La testimonianza di un Cliente felice!
“Riflettendo un po’ sul “miracolo” che le consulenti di JoiHR hanno generato nella nostra azienda, e giocando un po’ con accostamenti tra fisica e natura umana, mi sono posto tre domande, alle quali proviamo a dare risposta.
Prima domanda: possiamo pensare ad una azienda come ad una entità sottoposta (un po’ in senso lato) alle leggi dell’ elettromagnetismo?
Seconda domanda: possiamo accostare attributi elettromagnetici a comportamento umano?
Terza domanda: possiamo far inorridire sia esperti di fisica delle particelle che di psicologia del comportamento coi nostri ragionamenti?
Risposta immediata alla terza domanda: certamente! I Fisici troveranno immediatamente da ridire con ferree argomentazioni sulla totale ingenuità con cui esporremo piccoli concetti. Gli Psicologi trasecoleranno vedendo che chiameremo in modo improprio e prenderemo in prestito idee dalla famosa quanto evanescente Legge di Attrazione!
Bene, forti di questa certezza, andiamo a divertirci!
Se abbiamo una azienda apparentemente “felice”, dove tutto sembra funzionare al meglio, conviene comunque dare un’occhiata e, paragonandola all ‘Elettromagnetismo, capire se questa azienda è di carica “neutra” , “positiva “ o “negativa”.
Una azienda Neutra consente di vedere che in ogni reparto (commerciale, tecnico, amministrativo ecc.) una sufficiente produttività per permettere al proprio reparto di avere degli standard sufficienti per far andare bene l’ azienda stessa. Va tutto bene quindi? La direzione punta ovviamente ad un consolidamento ed un successivo aumento del fatturato e chiede ad ogni reparto di impegnarsi e trovare risorse mentali per migliorare la produttività totale.

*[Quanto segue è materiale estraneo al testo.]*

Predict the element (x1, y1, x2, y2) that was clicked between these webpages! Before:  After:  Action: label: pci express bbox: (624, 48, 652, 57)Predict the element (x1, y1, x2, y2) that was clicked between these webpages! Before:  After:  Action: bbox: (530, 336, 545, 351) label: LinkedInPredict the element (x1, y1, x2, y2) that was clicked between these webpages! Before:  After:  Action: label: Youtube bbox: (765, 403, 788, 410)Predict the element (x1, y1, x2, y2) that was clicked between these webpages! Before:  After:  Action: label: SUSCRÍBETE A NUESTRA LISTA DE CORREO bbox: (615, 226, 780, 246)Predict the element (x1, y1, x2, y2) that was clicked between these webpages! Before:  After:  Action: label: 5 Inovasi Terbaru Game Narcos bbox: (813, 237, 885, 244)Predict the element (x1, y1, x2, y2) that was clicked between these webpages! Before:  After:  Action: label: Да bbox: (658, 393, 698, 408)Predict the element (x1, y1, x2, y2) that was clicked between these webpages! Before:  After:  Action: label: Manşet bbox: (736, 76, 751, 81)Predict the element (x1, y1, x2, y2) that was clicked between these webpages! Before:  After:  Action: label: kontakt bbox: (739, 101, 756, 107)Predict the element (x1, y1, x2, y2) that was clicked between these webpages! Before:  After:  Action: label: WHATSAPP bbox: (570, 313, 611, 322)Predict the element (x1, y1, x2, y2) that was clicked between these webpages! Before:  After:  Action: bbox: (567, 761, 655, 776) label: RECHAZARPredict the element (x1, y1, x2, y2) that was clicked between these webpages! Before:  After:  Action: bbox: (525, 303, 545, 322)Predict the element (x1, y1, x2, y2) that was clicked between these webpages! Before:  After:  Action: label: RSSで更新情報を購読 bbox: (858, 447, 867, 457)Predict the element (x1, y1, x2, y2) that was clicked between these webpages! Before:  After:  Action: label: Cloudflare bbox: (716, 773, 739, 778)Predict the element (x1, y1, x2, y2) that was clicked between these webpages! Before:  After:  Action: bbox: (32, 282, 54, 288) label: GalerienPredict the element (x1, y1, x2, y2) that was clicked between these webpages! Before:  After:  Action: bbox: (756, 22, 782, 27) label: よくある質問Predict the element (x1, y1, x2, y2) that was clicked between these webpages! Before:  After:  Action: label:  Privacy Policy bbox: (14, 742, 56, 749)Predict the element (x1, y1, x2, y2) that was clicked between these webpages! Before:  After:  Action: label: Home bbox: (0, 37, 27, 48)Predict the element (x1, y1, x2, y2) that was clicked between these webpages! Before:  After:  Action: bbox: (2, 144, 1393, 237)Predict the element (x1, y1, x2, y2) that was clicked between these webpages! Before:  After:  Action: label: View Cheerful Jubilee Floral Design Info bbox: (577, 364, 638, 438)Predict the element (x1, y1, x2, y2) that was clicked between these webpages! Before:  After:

In una situazione simile, di fronte a progressi minimi, è molto probabile che una analisi sui motivi riveli una situazione eletromagneticamente “negativa”. Ogni reparto può funzionare, secondo il proprio punto di vista, in modo egregio, ma, da fuori, è probabile che si scopra che esiste una certa diffidenza, una “idiosincrasia epistemiologica”, cioè in parole povere una critica sul modo ed i metodi di lavoro degli altri reparti che frenano il proprio progredire.
Questa situazione la si è vista in molte aziende. Per non parlare delle imprese Negative, dove tutto è criticabile e criticato, la direzione si scontra con continue lamentele tra i reparti e tra i componenti di ogni reparto.
Ora, in una visione “elettromagnetica” possiamo capire che:
Un reparto Negativo, respingerà un altro reparto Negativo, esattamente come due poli di un sistema magnetico. Non ci sarà possibilità di stare “legati” elettromagneticamente.
Pazzesco pensarlo ma realmente sperimentabile, il mondo fisico delle particelle può avere delle assonanze con macrostrutture!
Una azienda Neutra sarà giocoforza stabile e stazionaria, non ci saranno forze che permetteranno flussi di energia.
Ora, pensiamo ad un incontro tra aziende neutre, il business potrà essere creato e scambiato in forma “neutra”, le forze che agiranno saranno esterne all’azienda stessa: prezzo, valore internazionale, mercato fortunato o sfortunato.
Nessun imprenditore vuole essere in balia di forze esterne!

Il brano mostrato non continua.